Fitch Ratings tarafından yapılan değerlendirmede,
Türkiye’deki son siyasi gelişmelerin, özellikle bankacılık sektörünü yakından
etkileyebileceği vurgulandı. Kuruluş, Türk bankalarının yüksek düzeyde yabancı
para borçluluğu ve döviz kurlarındaki dalgalanmalara hassasiyetleri nedeniyle
kısa vadede risklere daha açık olduğunu ifade etti.
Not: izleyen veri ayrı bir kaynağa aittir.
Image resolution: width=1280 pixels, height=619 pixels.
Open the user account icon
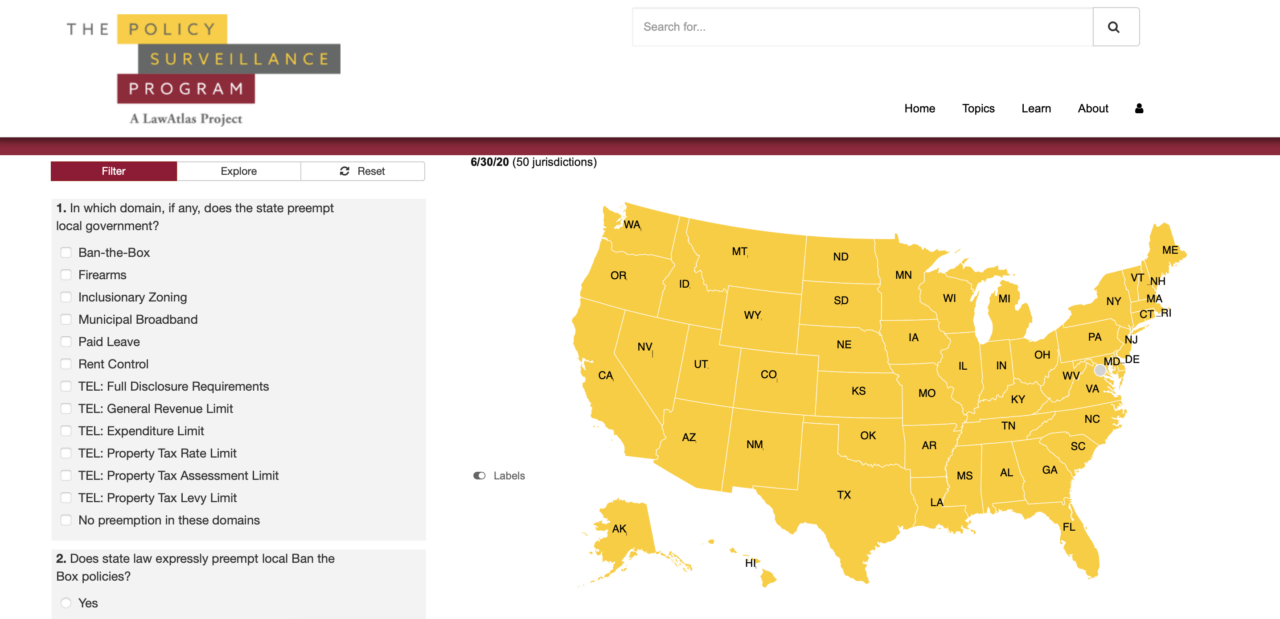pyautogui.click(x=1139, y=109)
Buna karşın, banka dışı
finansal kuruluşlar ile sigorta şirketlerinin kısa vadeli etkiler açısından
görece daha dayanıklı kalabilecekleri belirtildi.
Fitch, İstanbul Büyükşehir Belediye Başkanı Ekrem İmamoğlu’nun
tutuklanması ve bunu izleyen kitlesel protestoların finansal piyasalarda önemli
dalgalanmalara neden olduğunu hatırlattı. Liradaki değer kaybı baskısı ve
devlet tahvili getirilerindeki artışa dikkat çeken kuruluş, “Türk bankalarının
notları, 2023 cumhurbaşkanlığı seçimlerinin ardından toparlanma sürecine
girmişti. Ancak siyasi gerilimlerin tekrarlanması ve yatırımcı ile mevduat
sahiplerinin güvenini kalıcı olarak sarsabilecek gelişmeler, bu olumlu eğilimi
sekteye uğratabilir” değerlendirmesinde bulundu.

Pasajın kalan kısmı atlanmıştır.